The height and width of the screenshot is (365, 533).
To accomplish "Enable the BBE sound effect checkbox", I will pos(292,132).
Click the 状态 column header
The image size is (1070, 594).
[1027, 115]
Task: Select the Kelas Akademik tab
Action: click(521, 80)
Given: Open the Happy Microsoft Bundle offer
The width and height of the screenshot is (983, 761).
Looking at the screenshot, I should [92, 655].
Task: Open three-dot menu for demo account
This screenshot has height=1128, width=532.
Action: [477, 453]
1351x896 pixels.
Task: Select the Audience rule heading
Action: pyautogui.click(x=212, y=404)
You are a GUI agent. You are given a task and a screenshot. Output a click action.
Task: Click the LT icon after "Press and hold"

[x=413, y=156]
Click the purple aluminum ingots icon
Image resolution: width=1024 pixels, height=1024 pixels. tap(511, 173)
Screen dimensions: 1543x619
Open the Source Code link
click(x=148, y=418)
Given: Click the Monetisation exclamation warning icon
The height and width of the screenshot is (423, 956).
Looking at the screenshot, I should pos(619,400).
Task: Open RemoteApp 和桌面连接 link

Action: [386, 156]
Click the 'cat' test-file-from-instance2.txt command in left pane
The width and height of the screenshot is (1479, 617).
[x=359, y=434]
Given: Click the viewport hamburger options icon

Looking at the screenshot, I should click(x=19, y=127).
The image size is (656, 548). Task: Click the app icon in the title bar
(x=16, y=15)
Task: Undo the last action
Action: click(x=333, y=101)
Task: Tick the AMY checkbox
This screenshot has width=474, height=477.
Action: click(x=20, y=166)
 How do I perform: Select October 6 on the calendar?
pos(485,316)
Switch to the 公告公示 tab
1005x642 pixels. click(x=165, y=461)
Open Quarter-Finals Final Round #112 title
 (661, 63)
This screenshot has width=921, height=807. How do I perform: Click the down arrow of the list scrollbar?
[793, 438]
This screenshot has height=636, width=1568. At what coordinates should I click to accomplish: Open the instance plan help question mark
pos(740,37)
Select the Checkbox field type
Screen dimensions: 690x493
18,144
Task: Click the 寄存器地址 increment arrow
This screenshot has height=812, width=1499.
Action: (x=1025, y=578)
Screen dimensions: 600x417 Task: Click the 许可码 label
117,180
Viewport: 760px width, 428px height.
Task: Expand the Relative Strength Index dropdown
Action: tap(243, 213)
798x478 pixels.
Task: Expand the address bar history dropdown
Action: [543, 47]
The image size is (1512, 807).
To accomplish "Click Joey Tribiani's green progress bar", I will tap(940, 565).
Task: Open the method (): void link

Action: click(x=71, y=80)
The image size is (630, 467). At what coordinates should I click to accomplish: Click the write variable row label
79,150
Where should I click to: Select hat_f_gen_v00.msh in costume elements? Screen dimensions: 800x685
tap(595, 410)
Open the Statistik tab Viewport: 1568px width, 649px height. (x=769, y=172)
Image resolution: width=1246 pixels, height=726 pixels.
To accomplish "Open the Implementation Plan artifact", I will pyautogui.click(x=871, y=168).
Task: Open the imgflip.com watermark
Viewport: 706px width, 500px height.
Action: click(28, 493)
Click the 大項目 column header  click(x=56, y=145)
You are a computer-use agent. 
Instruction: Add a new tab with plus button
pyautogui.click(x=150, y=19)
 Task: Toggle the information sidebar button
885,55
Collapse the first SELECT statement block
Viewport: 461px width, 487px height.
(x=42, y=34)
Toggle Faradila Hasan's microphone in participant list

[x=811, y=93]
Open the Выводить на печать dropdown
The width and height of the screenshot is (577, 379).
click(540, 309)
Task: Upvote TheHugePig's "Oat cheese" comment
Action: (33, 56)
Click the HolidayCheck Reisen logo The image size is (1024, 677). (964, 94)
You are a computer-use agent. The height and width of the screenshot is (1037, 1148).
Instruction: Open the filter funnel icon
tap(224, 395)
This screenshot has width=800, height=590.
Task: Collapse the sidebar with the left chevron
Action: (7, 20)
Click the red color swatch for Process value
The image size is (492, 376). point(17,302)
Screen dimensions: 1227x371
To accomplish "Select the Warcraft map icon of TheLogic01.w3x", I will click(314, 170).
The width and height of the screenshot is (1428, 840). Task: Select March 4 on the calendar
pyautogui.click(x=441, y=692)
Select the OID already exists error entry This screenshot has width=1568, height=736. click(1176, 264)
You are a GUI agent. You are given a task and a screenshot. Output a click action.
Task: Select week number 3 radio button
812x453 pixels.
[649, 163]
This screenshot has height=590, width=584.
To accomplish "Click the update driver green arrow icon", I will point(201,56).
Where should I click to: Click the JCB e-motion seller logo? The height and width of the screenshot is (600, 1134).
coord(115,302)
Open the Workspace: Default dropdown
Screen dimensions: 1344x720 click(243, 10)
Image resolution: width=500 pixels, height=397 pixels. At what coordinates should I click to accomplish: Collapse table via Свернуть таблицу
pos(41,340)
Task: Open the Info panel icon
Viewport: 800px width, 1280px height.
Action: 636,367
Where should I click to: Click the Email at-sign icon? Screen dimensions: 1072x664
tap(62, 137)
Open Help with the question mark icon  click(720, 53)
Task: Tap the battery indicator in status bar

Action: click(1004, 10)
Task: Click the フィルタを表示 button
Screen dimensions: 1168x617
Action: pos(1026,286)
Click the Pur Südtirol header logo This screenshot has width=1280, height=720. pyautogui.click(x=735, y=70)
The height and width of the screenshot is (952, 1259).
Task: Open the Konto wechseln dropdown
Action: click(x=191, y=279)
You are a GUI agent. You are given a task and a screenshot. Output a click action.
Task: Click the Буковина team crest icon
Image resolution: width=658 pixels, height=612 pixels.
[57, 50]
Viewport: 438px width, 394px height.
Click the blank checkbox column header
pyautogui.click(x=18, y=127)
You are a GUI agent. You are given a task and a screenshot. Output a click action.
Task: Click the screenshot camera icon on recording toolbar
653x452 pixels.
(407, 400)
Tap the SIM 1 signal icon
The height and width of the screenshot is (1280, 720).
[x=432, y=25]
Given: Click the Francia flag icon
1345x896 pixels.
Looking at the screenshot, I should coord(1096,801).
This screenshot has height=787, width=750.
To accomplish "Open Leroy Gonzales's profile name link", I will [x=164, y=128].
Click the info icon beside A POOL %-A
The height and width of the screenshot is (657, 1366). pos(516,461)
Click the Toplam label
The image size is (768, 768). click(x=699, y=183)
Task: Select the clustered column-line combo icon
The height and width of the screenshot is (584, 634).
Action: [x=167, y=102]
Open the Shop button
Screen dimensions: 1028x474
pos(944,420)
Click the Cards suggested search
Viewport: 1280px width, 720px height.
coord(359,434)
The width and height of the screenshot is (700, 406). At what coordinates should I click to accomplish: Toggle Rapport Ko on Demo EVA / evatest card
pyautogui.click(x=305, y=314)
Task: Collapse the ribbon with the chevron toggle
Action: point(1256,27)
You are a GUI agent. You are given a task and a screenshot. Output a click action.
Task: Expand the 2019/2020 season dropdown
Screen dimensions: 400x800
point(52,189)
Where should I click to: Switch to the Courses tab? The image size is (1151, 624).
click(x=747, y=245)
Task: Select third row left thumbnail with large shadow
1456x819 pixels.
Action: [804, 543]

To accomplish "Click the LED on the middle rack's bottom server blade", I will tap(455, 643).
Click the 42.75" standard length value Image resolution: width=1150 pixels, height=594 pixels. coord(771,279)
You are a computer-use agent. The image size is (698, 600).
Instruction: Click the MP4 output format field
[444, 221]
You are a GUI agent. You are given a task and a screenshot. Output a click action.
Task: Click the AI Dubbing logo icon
-.-.-
▶ Task brief
Each record must be restated word for word, including the last line.

▶ Exercise solution
The height and width of the screenshot is (365, 533).
To accomplish "Enable the BBE sound effect checkbox", I will pos(292,132).
Click the 状态 column header
The image size is (1070, 594).
[1027, 115]
Task: Select the Kelas Akademik tab
Action: click(521, 80)
Given: Open the Happy Microsoft Bundle offer
The width and height of the screenshot is (983, 761).
Looking at the screenshot, I should [92, 655].
Task: Open three-dot menu for demo account
This screenshot has height=1128, width=532.
Action: [477, 453]
1351x896 pixels.
Task: Select the Audience rule heading
Action: pyautogui.click(x=212, y=404)
You are a GUI agent. You are given a task and a screenshot. Output a click action.
Task: Click the LT icon after "Press and hold"

[x=413, y=156]
Click the purple aluminum ingots icon
Image resolution: width=1024 pixels, height=1024 pixels. tap(511, 173)
Screen dimensions: 1543x619
Open the Source Code link
click(x=148, y=418)
Given: Click the Monetisation exclamation warning icon
The height and width of the screenshot is (423, 956).
Looking at the screenshot, I should pos(619,400).
Task: Open RemoteApp 和桌面连接 link

Action: [386, 156]
Click the 'cat' test-file-from-instance2.txt command in left pane
The width and height of the screenshot is (1479, 617).
[x=359, y=434]
Given: Click the viewport hamburger options icon

Looking at the screenshot, I should click(x=19, y=127).
The image size is (656, 548). Task: Click the app icon in the title bar
(x=16, y=15)
Task: Undo the last action
Action: click(x=333, y=101)
Task: Tick the AMY checkbox
This screenshot has width=474, height=477.
Action: click(x=20, y=166)
 How do I perform: Select October 6 on the calendar?
pos(485,316)
Switch to the 公告公示 tab
1005x642 pixels. click(x=165, y=461)
Open Quarter-Finals Final Round #112 title
 (661, 63)
This screenshot has width=921, height=807. How do I perform: Click the down arrow of the list scrollbar?
[793, 438]
This screenshot has height=636, width=1568. At what coordinates should I click to accomplish: Open the instance plan help question mark
pos(740,37)
Select the Checkbox field type
Screen dimensions: 690x493
18,144
Task: Click the 寄存器地址 increment arrow
This screenshot has height=812, width=1499.
Action: (x=1025, y=578)
Screen dimensions: 600x417 Task: Click the 许可码 label
117,180
Viewport: 760px width, 428px height.
Task: Expand the Relative Strength Index dropdown
Action: tap(243, 213)
798x478 pixels.
Task: Expand the address bar history dropdown
Action: [543, 47]
The image size is (1512, 807).
To accomplish "Click Joey Tribiani's green progress bar", I will tap(940, 565).
Task: Open the method (): void link

Action: click(x=71, y=80)
The image size is (630, 467). At what coordinates should I click to accomplish: Click the write variable row label
79,150
Where should I click to: Select hat_f_gen_v00.msh in costume elements? Screen dimensions: 800x685
tap(595, 410)
Open the Statistik tab Viewport: 1568px width, 649px height. (x=769, y=172)
Image resolution: width=1246 pixels, height=726 pixels.
To accomplish "Open the Implementation Plan artifact", I will pyautogui.click(x=871, y=168).
Task: Open the imgflip.com watermark
Viewport: 706px width, 500px height.
Action: click(28, 493)
Click the 大項目 column header  click(x=56, y=145)
You are a computer-use agent. 
Instruction: Add a new tab with plus button
pyautogui.click(x=150, y=19)
 Task: Toggle the information sidebar button
885,55
Collapse the first SELECT statement block
Viewport: 461px width, 487px height.
(x=42, y=34)
Toggle Faradila Hasan's microphone in participant list

[x=811, y=93]
Open the Выводить на печать dropdown
The width and height of the screenshot is (577, 379).
click(540, 309)
Task: Upvote TheHugePig's "Oat cheese" comment
Action: (33, 56)
Click the HolidayCheck Reisen logo The image size is (1024, 677). (964, 94)
You are a computer-use agent. The height and width of the screenshot is (1037, 1148).
Instruction: Open the filter funnel icon
tap(224, 395)
This screenshot has width=800, height=590.
Task: Collapse the sidebar with the left chevron
Action: (7, 20)
Click the red color swatch for Process value
The image size is (492, 376). point(17,302)
Screen dimensions: 1227x371
To accomplish "Select the Warcraft map icon of TheLogic01.w3x", I will click(314, 170).
The width and height of the screenshot is (1428, 840). Task: Select March 4 on the calendar
pyautogui.click(x=441, y=692)
Select the OID already exists error entry This screenshot has width=1568, height=736. click(1176, 264)
You are a GUI agent. You are given a task and a screenshot. Output a click action.
Task: Select week number 3 radio button
812x453 pixels.
[649, 163]
This screenshot has height=590, width=584.
To accomplish "Click the update driver green arrow icon", I will point(201,56).
Where should I click to: Click the JCB e-motion seller logo? The height and width of the screenshot is (600, 1134).
coord(115,302)
Open the Workspace: Default dropdown
Screen dimensions: 1344x720 click(243, 10)
Image resolution: width=500 pixels, height=397 pixels. At what coordinates should I click to accomplish: Collapse table via Свернуть таблицу
pos(41,340)
Task: Open the Info panel icon
Viewport: 800px width, 1280px height.
Action: 636,367
Where should I click to: Click the Email at-sign icon? Screen dimensions: 1072x664
tap(62, 137)
Open Help with the question mark icon  click(720, 53)
Task: Tap the battery indicator in status bar

Action: click(1004, 10)
Task: Click the フィルタを表示 button
Screen dimensions: 1168x617
Action: pos(1026,286)
Click the Pur Südtirol header logo This screenshot has width=1280, height=720. pyautogui.click(x=735, y=70)
The height and width of the screenshot is (952, 1259).
Task: Open the Konto wechseln dropdown
Action: click(x=191, y=279)
You are a GUI agent. You are given a task and a screenshot. Output a click action.
Task: Click the Буковина team crest icon
Image resolution: width=658 pixels, height=612 pixels.
[57, 50]
Viewport: 438px width, 394px height.
Click the blank checkbox column header
pyautogui.click(x=18, y=127)
You are a GUI agent. You are given a task and a screenshot. Output a click action.
Task: Click the screenshot camera icon on recording toolbar
653x452 pixels.
(407, 400)
Tap the SIM 1 signal icon
The height and width of the screenshot is (1280, 720).
[x=432, y=25]
Given: Click the Francia flag icon
1345x896 pixels.
Looking at the screenshot, I should coord(1096,801).
This screenshot has height=787, width=750.
To accomplish "Open Leroy Gonzales's profile name link", I will [x=164, y=128].
Click the info icon beside A POOL %-A
The height and width of the screenshot is (657, 1366). pos(516,461)
Click the Toplam label
The image size is (768, 768). click(x=699, y=183)
Task: Select the clustered column-line combo icon
The height and width of the screenshot is (584, 634).
Action: [x=167, y=102]
Open the Shop button
Screen dimensions: 1028x474
pos(944,420)
Click the Cards suggested search
Viewport: 1280px width, 720px height.
coord(359,434)
The width and height of the screenshot is (700, 406). At what coordinates should I click to accomplish: Toggle Rapport Ko on Demo EVA / evatest card
pyautogui.click(x=305, y=314)
Task: Collapse the ribbon with the chevron toggle
Action: point(1256,27)
You are a GUI agent. You are given a task and a screenshot. Output a click action.
Task: Expand the 2019/2020 season dropdown
Screen dimensions: 400x800
point(52,189)
Where should I click to: Switch to the Courses tab? The image size is (1151, 624).
click(x=747, y=245)
Task: Select third row left thumbnail with large shadow
1456x819 pixels.
Action: [804, 543]

To accomplish "Click the LED on the middle rack's bottom server blade", I will tap(455, 643).
Click the 42.75" standard length value Image resolution: width=1150 pixels, height=594 pixels. coord(771,279)
You are a computer-use agent. The image size is (698, 600).
Instruction: Click the MP4 output format field
[444, 221]
You are a GUI agent. You are given a task and a screenshot. Output a click action.
Task: Click the AI Dubbing logo icon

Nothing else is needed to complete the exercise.